The introduction of PHP 7.3 marks some notable improvements as we see 7 going through some stages of maturation. There are also several backward incompatible changes that should be noted as they will break functionality or cripple entire sites that implement it haphazardly.
Compatibility Breaking Changes
Some notable changes have been made here regarding the error handling. Previously errors thrown by BCMath were written directly to stderr but now use PHP’s native error handling.
bcmul() and bcpow() now return numbers with the requested scale. Previously numbers left out trailing decimal zeroes which caused issues for many people.
Here’s a positive change. All mathematical operations involving SimpleXML objects will now be treated as an integer or a float. This marks a big change from the previous handling of treating everything as integers.
Some smaller notable changes here with getimagesize() that return the mime type of the bitmap images as image/bmp instead of image/x-s-ms-bmp. This is due to a change with IANA (see RFC 7903).
Flexible Heredoc and Nowdoc Syntax
Some changes have been made that will improve the usability of the heredoc and nowdoc synax. Notable improvements are closing markers do not require a semicolon or newline. Also the closing marker may be indented which will cause all the indentation to be stripped from all lines in the doc string.
There’s been a problem for quite some time which has involved inadequate ways to handle errors whilst using JSON. It’s really been a major drag for all developers using PHP.
Due to an overwhelming demand from users we’re now seeing a dramatic improvement in the usability. JSON_THROW_ON_ERROR will now catch the error and display it using the following exception methods:
$e->getMessage(); // like json_last_error_msg()$e->getCode(); // like json_last_error()

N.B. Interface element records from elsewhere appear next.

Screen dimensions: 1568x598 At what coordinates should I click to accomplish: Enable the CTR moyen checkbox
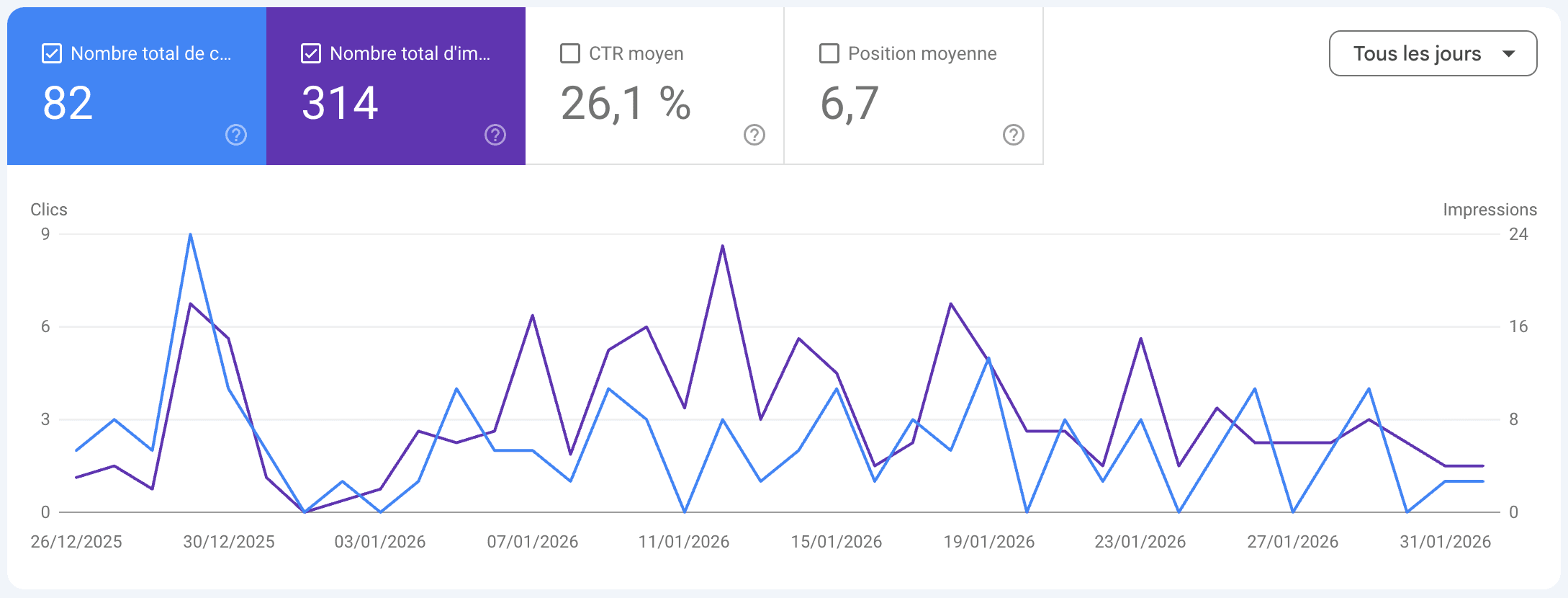click(570, 53)
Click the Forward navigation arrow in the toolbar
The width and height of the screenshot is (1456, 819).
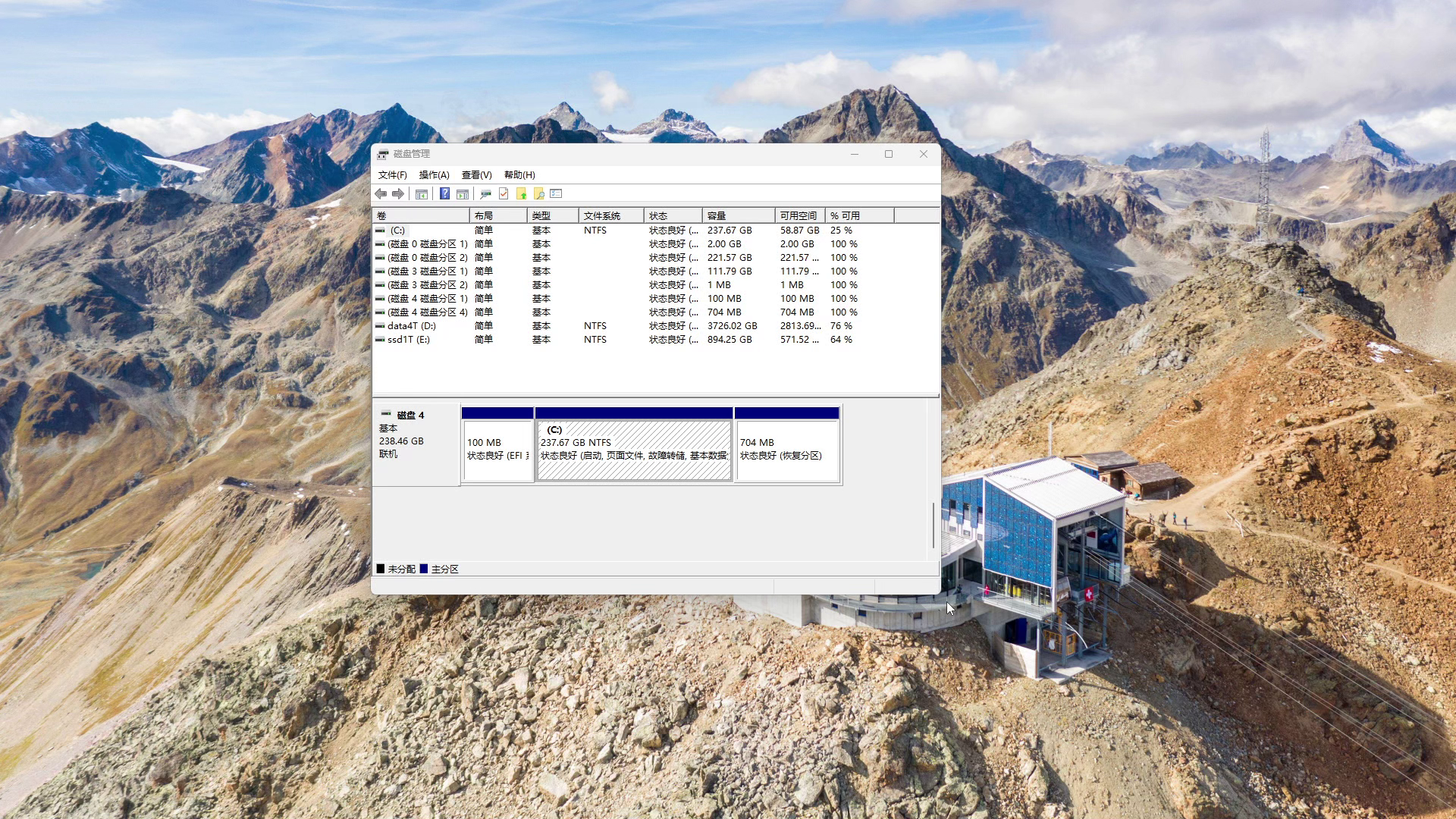[x=398, y=193]
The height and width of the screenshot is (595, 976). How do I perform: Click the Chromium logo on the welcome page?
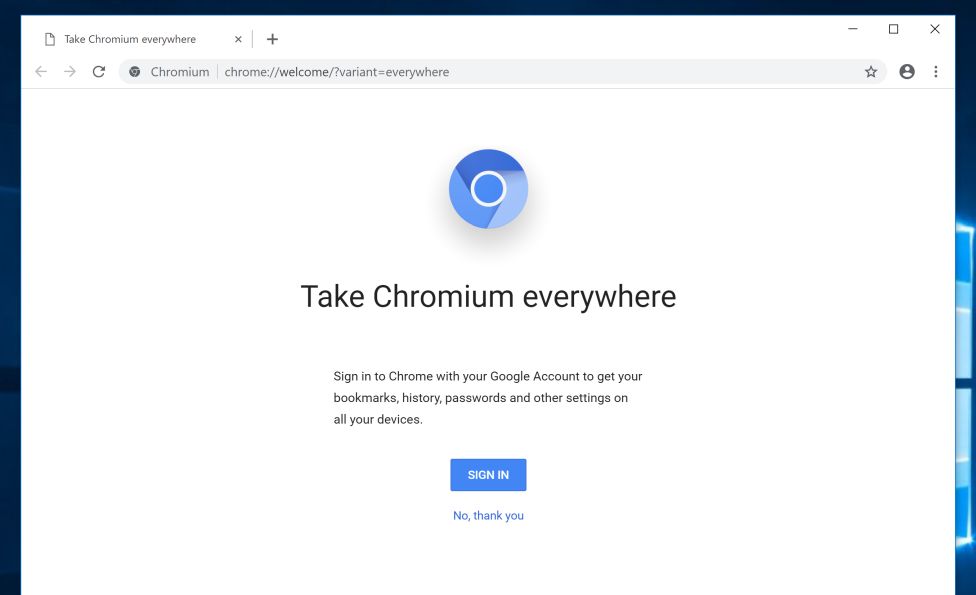(x=488, y=189)
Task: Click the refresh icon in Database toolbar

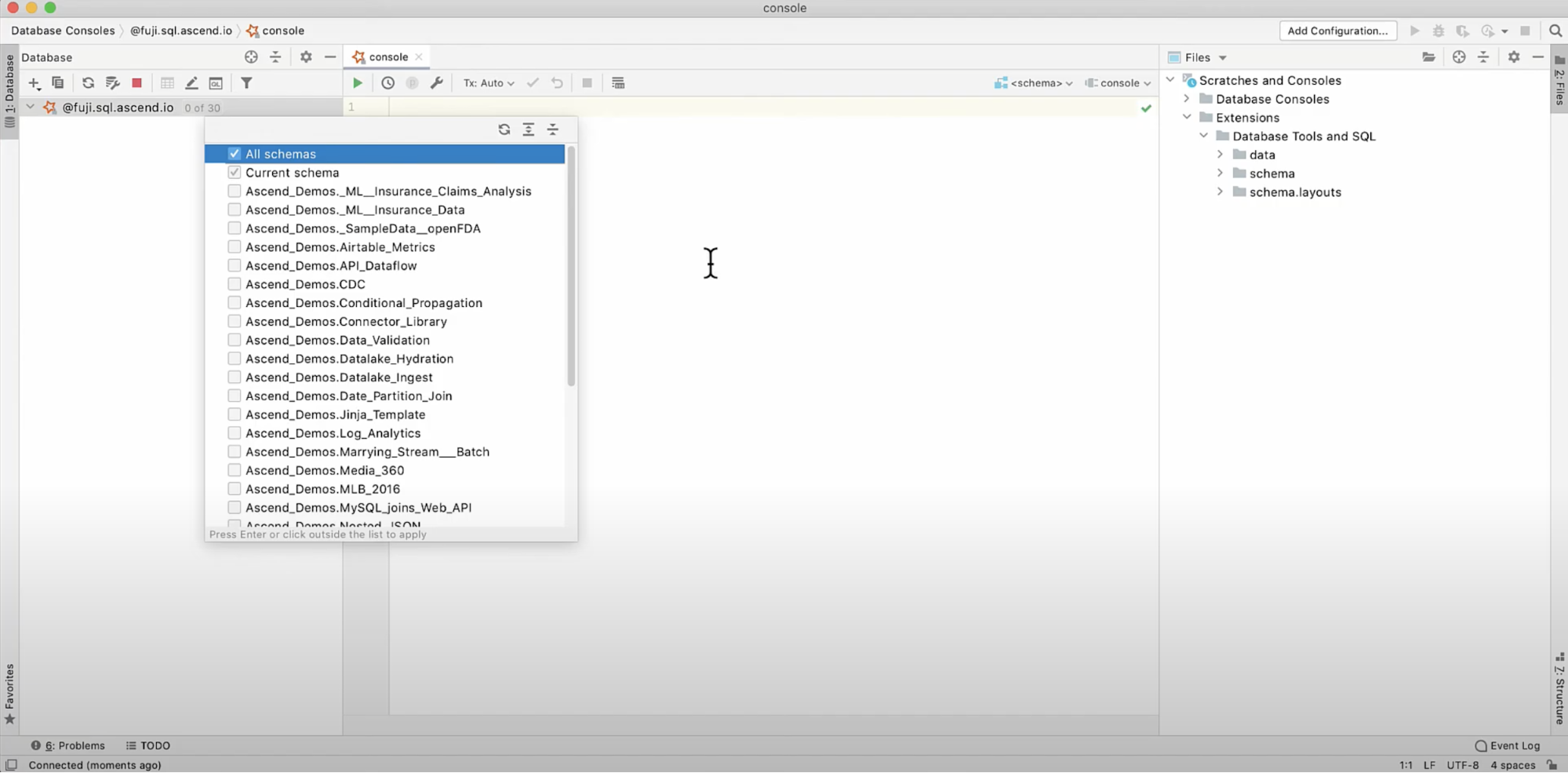Action: 88,83
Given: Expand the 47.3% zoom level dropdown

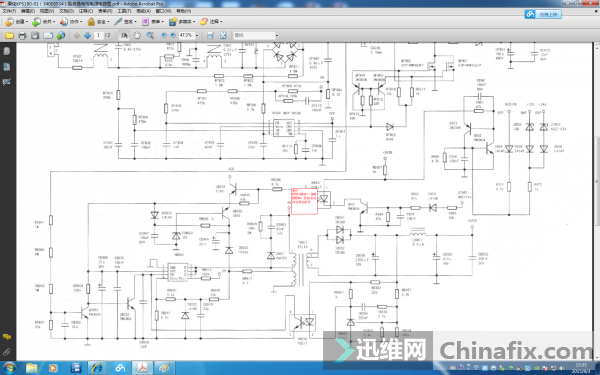Looking at the screenshot, I should point(197,35).
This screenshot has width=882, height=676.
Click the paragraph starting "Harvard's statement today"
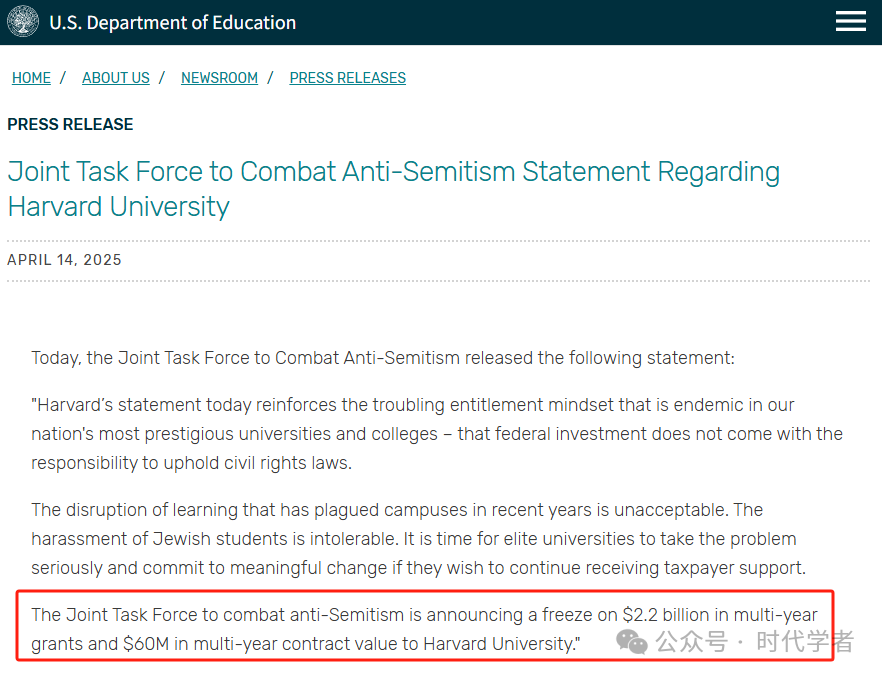tap(437, 434)
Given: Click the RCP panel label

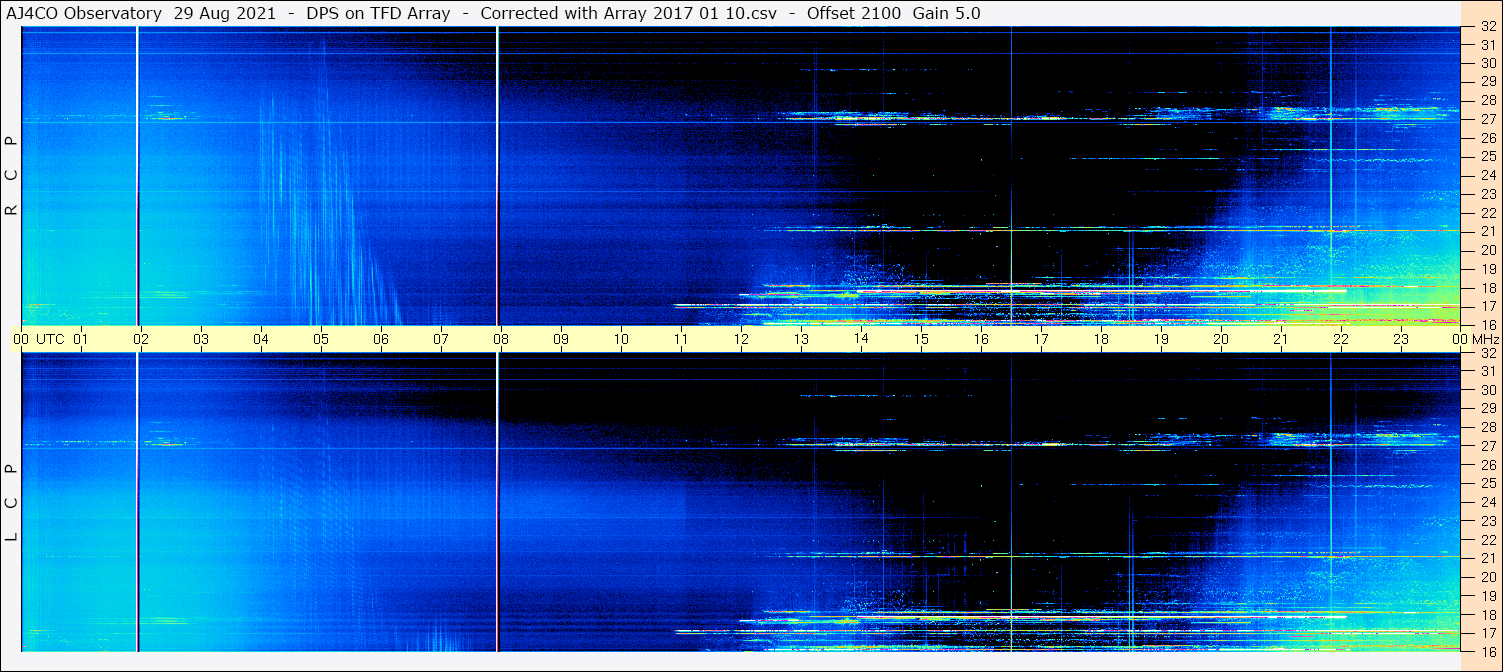Looking at the screenshot, I should pyautogui.click(x=12, y=176).
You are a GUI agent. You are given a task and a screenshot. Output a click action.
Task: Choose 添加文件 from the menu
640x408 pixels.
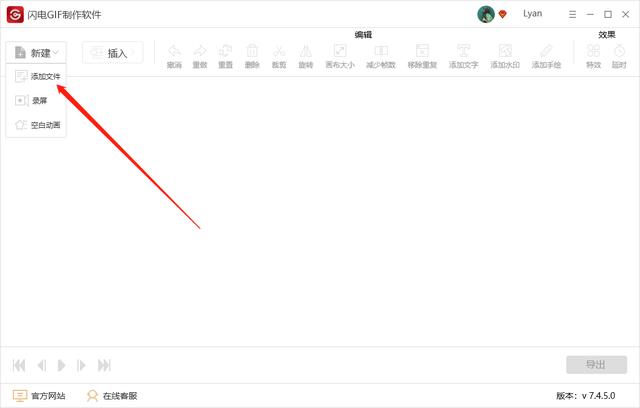(37, 76)
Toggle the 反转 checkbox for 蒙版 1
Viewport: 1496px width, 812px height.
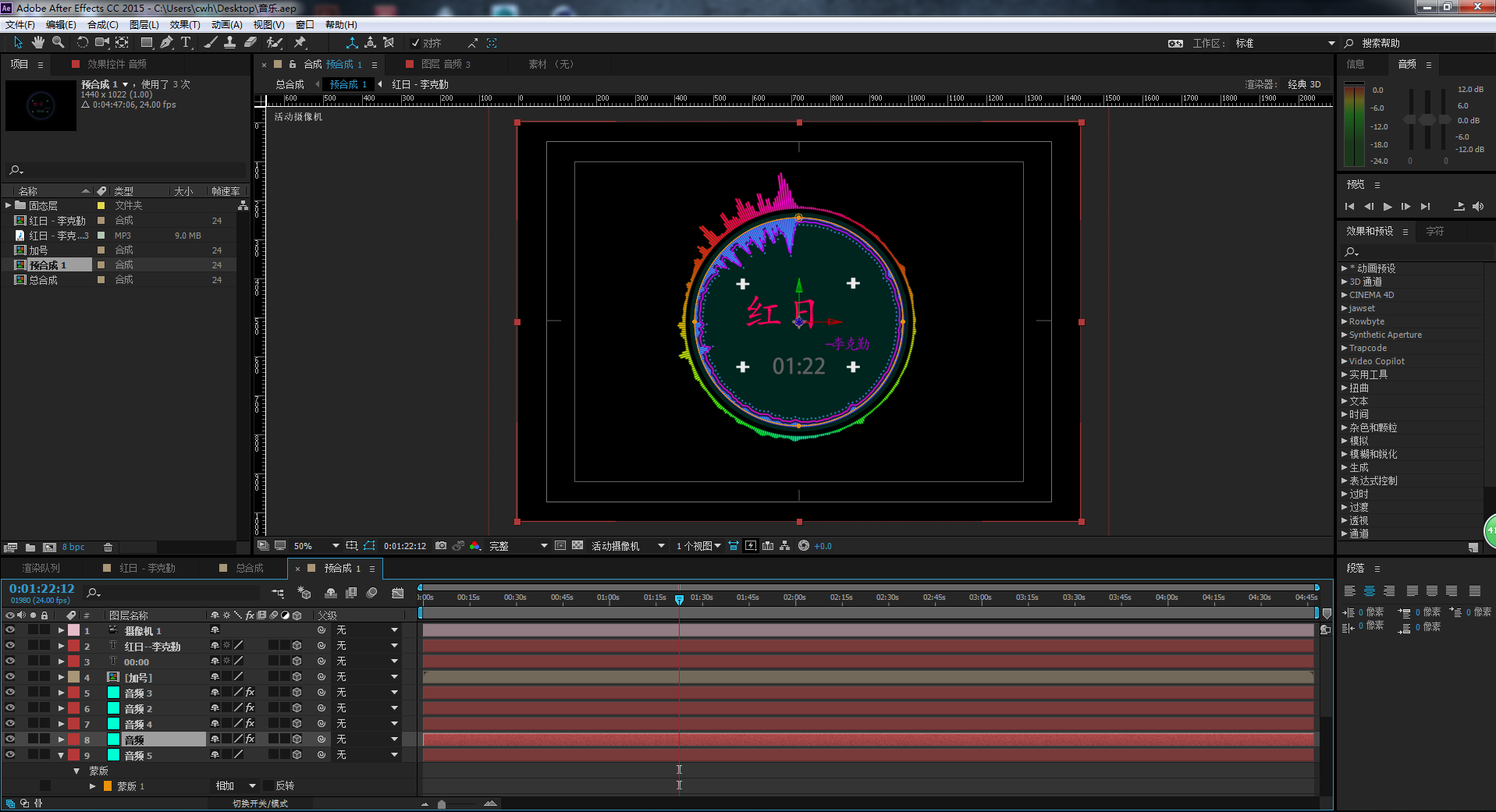(x=268, y=786)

I’m pretty pleased overall with the scope of new changes introduced. Most of the backwards incompatible changes are relatively minor and the performance improvements we’re seeing are notable. From PHP 7.0 we are seeing a significant increase of speed up to 31%. That should allow developers to run existing websites with a tad less resources then normally accustomed to. We’re all big fans of value and efficiency so the big winner here might just be the overall performance.